• [About this task]: Give back every entry, copied exactly.

[Opening Data to use section]

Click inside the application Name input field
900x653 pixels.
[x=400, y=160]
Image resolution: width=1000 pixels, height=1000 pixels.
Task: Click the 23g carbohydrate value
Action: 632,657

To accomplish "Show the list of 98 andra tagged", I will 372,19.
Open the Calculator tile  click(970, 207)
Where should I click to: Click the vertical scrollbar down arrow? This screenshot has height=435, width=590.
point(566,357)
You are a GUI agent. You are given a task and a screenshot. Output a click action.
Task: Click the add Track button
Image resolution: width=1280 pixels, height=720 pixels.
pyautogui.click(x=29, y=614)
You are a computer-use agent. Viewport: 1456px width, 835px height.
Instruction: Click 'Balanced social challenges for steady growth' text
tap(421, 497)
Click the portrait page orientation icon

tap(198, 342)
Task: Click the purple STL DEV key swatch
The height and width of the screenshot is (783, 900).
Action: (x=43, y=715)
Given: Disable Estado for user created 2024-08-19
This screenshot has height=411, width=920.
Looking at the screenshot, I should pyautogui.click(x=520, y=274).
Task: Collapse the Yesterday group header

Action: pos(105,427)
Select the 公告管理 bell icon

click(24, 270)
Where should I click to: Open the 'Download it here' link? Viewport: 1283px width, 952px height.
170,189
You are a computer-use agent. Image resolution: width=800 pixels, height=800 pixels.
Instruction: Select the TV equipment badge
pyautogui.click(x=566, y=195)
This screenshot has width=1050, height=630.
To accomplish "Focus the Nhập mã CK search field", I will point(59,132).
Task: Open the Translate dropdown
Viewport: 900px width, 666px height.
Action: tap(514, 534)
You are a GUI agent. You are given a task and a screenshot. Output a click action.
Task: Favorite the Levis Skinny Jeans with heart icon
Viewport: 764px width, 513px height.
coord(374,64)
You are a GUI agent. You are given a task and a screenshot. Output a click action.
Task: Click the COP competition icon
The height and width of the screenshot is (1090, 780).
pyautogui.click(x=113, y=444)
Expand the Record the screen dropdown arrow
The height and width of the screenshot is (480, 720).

[Closing Data to use section]

• [Answer box]:
Click inside the application Name input field
900x653 pixels.
[x=400, y=160]
Image resolution: width=1000 pixels, height=1000 pixels.
Task: Click the 23g carbohydrate value
Action: 632,657

To accomplish "Show the list of 98 andra tagged", I will 372,19.
Open the Calculator tile  click(970, 207)
Where should I click to: Click the vertical scrollbar down arrow? This screenshot has height=435, width=590.
point(566,357)
You are a GUI agent. You are given a task and a screenshot. Output a click action.
Task: Click the add Track button
Image resolution: width=1280 pixels, height=720 pixels.
pyautogui.click(x=29, y=614)
You are a computer-use agent. Viewport: 1456px width, 835px height.
Instruction: Click 'Balanced social challenges for steady growth' text
tap(421, 497)
Click the portrait page orientation icon

tap(198, 342)
Task: Click the purple STL DEV key swatch
The height and width of the screenshot is (783, 900).
Action: (x=43, y=715)
Given: Disable Estado for user created 2024-08-19
This screenshot has height=411, width=920.
Looking at the screenshot, I should pyautogui.click(x=520, y=274).
Task: Collapse the Yesterday group header

Action: pos(105,427)
Select the 公告管理 bell icon

click(24, 270)
Where should I click to: Open the 'Download it here' link? Viewport: 1283px width, 952px height.
170,189
You are a computer-use agent. Image resolution: width=800 pixels, height=800 pixels.
Instruction: Select the TV equipment badge
pyautogui.click(x=566, y=195)
This screenshot has width=1050, height=630.
To accomplish "Focus the Nhập mã CK search field", I will point(59,132).
Task: Open the Translate dropdown
Viewport: 900px width, 666px height.
Action: tap(514, 534)
You are a GUI agent. You are given a task and a screenshot. Output a click action.
Task: Favorite the Levis Skinny Jeans with heart icon
Viewport: 764px width, 513px height.
coord(374,64)
You are a GUI agent. You are given a task and a screenshot. Output a click action.
Task: Click the COP competition icon
The height and width of the screenshot is (1090, 780).
pyautogui.click(x=113, y=444)
Expand the Record the screen dropdown arrow
The height and width of the screenshot is (480, 720).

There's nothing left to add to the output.